За хором, который уже миновал двор Багно, дюжие парни несли на плечах вытесанный из огромной сосны крест.
– Можно подумать, что собрались второй раз Христа распять, – заметил дед Конон, кивнув на крест.
– А может, вешать будут тех, кто за Советскую власть… – со страхом прошептала Оляна.
– Очень много крестов надо, – буркнул Конон Захарович и направился в хату. – На всех и лесу не хватит.

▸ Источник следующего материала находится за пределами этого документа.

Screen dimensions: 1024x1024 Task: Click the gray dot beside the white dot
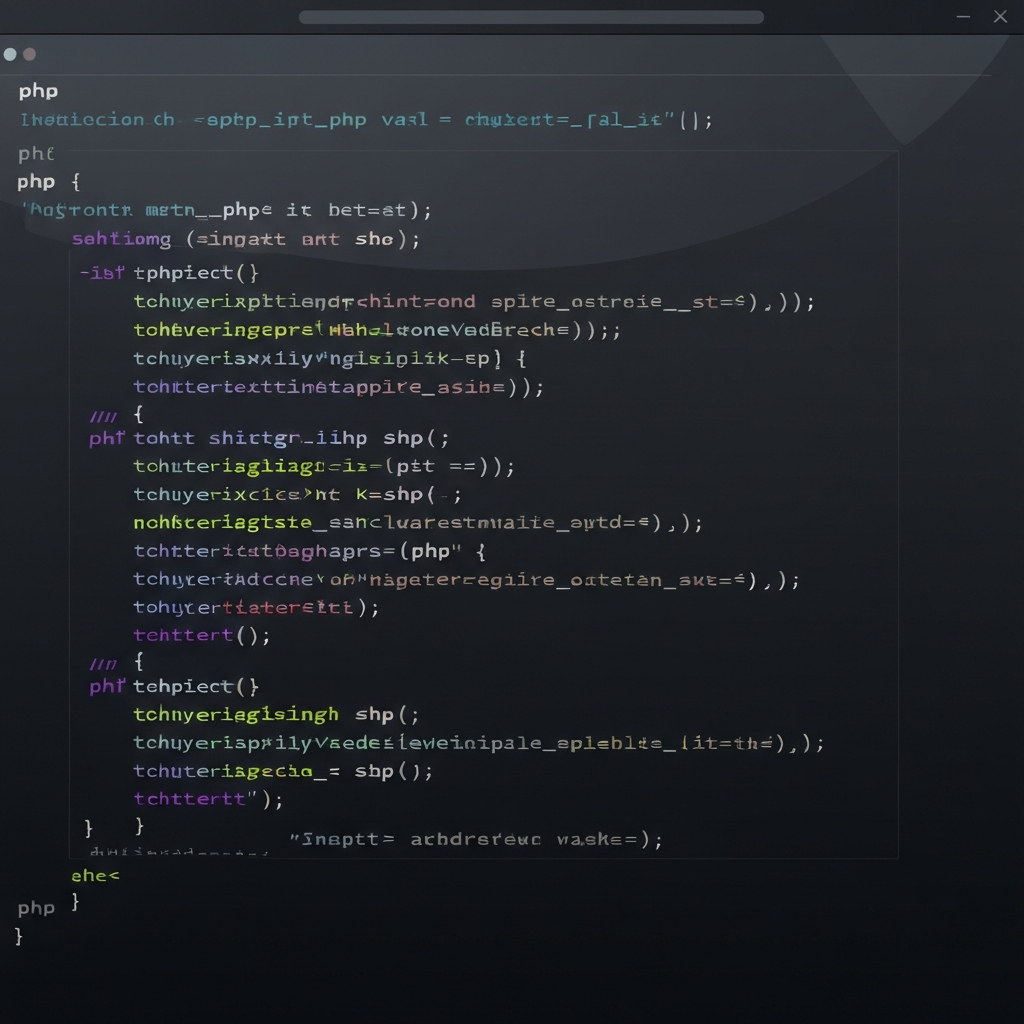tap(29, 54)
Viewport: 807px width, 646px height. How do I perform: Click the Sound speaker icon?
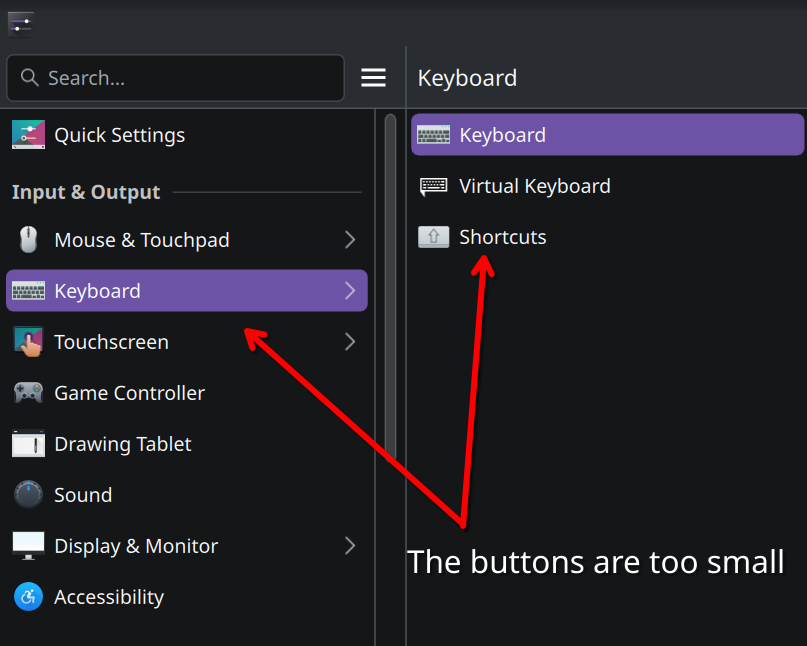pyautogui.click(x=28, y=495)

– Потише б говорили о таком.
– Багно! – раздался голос десятника, снова проходившего мимо двора. – Вам что, особое приглашение? Предупреждаю, сейчас по дворам пройдет патруль и всех, кто не вышел…
– Знаем, знаем! – живо подхватил дед Конон и пошел за лопатами.
Отец и дочь присоединились к толпе, молча и понуро следовавшей за странной процессией. Позади ее тянулись подводы, груженные землей.
Люди недоуменно оглядывались: зачем везут землю? куда? Но никто не спрашивал. Шли в горестном, безмолвном оцепенении.
Возле церкви к шествию присоединилась группа морочанских богатеев во главе с Гирей. Из этой шайки наперед вышла Ганночка, одетая в белое пышное платье. На вытянутых руках торжественно несла поднос, на котором лежал большой лист бумаги, исписанный черными чернилами.
Что это была за бумага, никто пока не знал, но все чувствовали, что бумаге этой уделяется особое внимание, так как Ганночку пустили первой впереди попов. Процессия повернула на площадь. Колокола теперь гремели стройно, а хор все выше и выше поднимал свое: «Святый боже, святый бессмертный…» И голосистее всех выводила Ганночка.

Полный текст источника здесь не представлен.